### [Given text]
2010 — 18 August: Wednesday

Happy anniversary, cousins!1 Somehow it's already 10:20 but who's keeping track? It's quite bright out there, and the first cuppa is as delicious and much-needed as ever.

A small flurry of overnight emails reveals that Big Bro's next visit is in just over two weeks. Not ideal in some ways as the Power of Attorney registration isn't the speediest legal event in the repertoire and selling a house without it is (as it should be) essentially impossible tricky. At the moment, however, my highest priority is breakfast.

Zombie ants

I've lived in blissful ignorance of a fungus called Ophiocordyceps, though its described life cycle ("behaviour", when anthropomorphised2 by the writer) is not unfamiliar from several SF short stories of many years ago. Mind you, some of the comments the article has attracted are actually scarier than the original piece, in more ways than one. "Guardian" readers can be funny, but not always. (Source.)

Guvmint of the people

Maybe I should stop watching West Wing, but what can one make of this?

However, housing minister Grant Shapps believes the English figure is too low — arguing that, under the previous government's system, councils with fewer than 10 rough sleepers were not obliged to count them, and that vagrants sitting up in sleeping bags were not counted as homeless.

BBC


I was no great fan of the previous guvmint even before I learned of their novel approach to a "rough sleeper" census. Incredible.

Book shelves

Just ordered eight tall 4-shelf units to be placed, back to back, along the middle of the ex-study where they will fit very neatly. I'd had initial thoughts of fitting twice as many shelves in until I realised lighting, as well as floor loading, might well become a bit of an issue. But since I really will have to cull a significant number of my books, I should be OK. Staples' web site suggests "next day delivery". We shall see! They are self-assembly, but will have to live briefly in the garage first before I take them upstairs one at a time, and definitely in pieces. I found out the hard way (10 days ago) I really don't want to be a furniture shifter.3

I've now been placed under house arrest all day tomorrow (having just been rung by a young Miss Staples to confirm my order was indeed a genuine one, what with me being a Staples virgin [as it were]) — that "next day" delivery is by a third party and takes place "during business hours".

It's 12:45 and nice and sunny out there. Perhaps I shall have me a little adventure. [Pause] Next time I look, of course, it's clouded over. Typical!

Declaration of disinterest

I've never been to Turkey, don't ever expect to, remember a little about it from TE Lawrence, and loathe "Turkish Delight" (the edible stuff, not the Paul Verhoeven film I watched with Christa in Staines 35 years ago). This article describes a weird state of nuclear affairs. Source and snippet:

From an anthropological point of view, this is all very interesting and curious. From a strategic point of view, it's a disaster — for the West, of course, but much more so for Turkey, which will find out soon enough that whatever anyone might feel, two plus two does equal four, every single time, and the difference between half and all the uranium is actually quite significant.

Claire Berlinski in World Affairs Journal


It's 16:11 and I'm about to start shifting more stuff around ahead of the delivery of the shelves. Then it will be time for another cuppa.

Well past time, in fact. I've been shopping, got wet (what did I ever do to the rain god, I wonder?), made some space in the garage, and shooed Herbie off what he clearly regards as his personal latrine, but which Christa always preferred to regard as her front garden. It's 17:53 and I'm thirsty...

  

Footnotes

1  It's already their third. Christa and I had to bale out of attending the ceremony even though she'd borrowed a beautiful bright red sari. She was a bit too poorly, alas.
2  Not a good idea to anthropomorphise PCs, either. They hate it when you do that :-)
3  My chronic episodes of back pain date back either to the Intelligent Designer's fabrication choices when working on the human spine, or (more likely, I feel) to a disgraceful episode in 1972, as an engineering apprentice, when I was used as cheap and untrained labour by a senior Hawker Siddeley manager to shift some of his heavy household goods from A to B on company time.

(Pixel coordinate grounding data)
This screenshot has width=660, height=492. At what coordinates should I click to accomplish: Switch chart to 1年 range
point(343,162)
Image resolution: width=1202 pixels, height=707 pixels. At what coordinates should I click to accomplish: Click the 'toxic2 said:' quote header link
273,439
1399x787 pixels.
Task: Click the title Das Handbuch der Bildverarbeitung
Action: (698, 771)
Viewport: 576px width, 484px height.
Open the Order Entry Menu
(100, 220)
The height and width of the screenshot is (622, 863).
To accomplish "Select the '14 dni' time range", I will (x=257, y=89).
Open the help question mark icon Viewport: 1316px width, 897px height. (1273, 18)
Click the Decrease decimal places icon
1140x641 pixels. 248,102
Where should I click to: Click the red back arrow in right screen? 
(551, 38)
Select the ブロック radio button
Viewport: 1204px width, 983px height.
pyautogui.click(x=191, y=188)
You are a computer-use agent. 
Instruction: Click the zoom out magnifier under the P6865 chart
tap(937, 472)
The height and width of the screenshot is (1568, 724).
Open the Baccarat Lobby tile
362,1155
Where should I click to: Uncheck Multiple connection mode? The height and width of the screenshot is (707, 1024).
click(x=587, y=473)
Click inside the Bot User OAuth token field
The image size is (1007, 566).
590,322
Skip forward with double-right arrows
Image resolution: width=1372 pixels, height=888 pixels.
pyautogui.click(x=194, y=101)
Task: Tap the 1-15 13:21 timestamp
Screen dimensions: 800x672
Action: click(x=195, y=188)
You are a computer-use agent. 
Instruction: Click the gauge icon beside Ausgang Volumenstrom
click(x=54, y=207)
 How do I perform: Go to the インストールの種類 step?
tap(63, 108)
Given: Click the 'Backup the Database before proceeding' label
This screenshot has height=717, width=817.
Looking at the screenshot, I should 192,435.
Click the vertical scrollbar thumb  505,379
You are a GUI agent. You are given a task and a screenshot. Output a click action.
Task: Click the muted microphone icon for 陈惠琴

### [Activity]
Please quote the diary entry above, starting with "I've lived in" and going on through "counted as homeless.".

### [Task response]
I've lived in blissful ignorance of a fungus called Ophiocordyceps, though its described life cycle ("behaviour", when anthropomorphised2 by the writer) is not unfamiliar from several SF short stories of many years ago. Mind you, some of the comments the article has attracted are actually scarier than the original piece, in more ways than one. "Guardian" readers can be funny, but not always. (Source.)

Guvmint of the people

Maybe I should stop watching West Wing, but what can one make of this?

However, housing minister Grant Shapps believes the English figure is too low — arguing that, under the previous government's system, councils with fewer than 10 rough sleepers were not obliged to count them, and that vagrants sitting up in sleeping bags were not counted as homeless.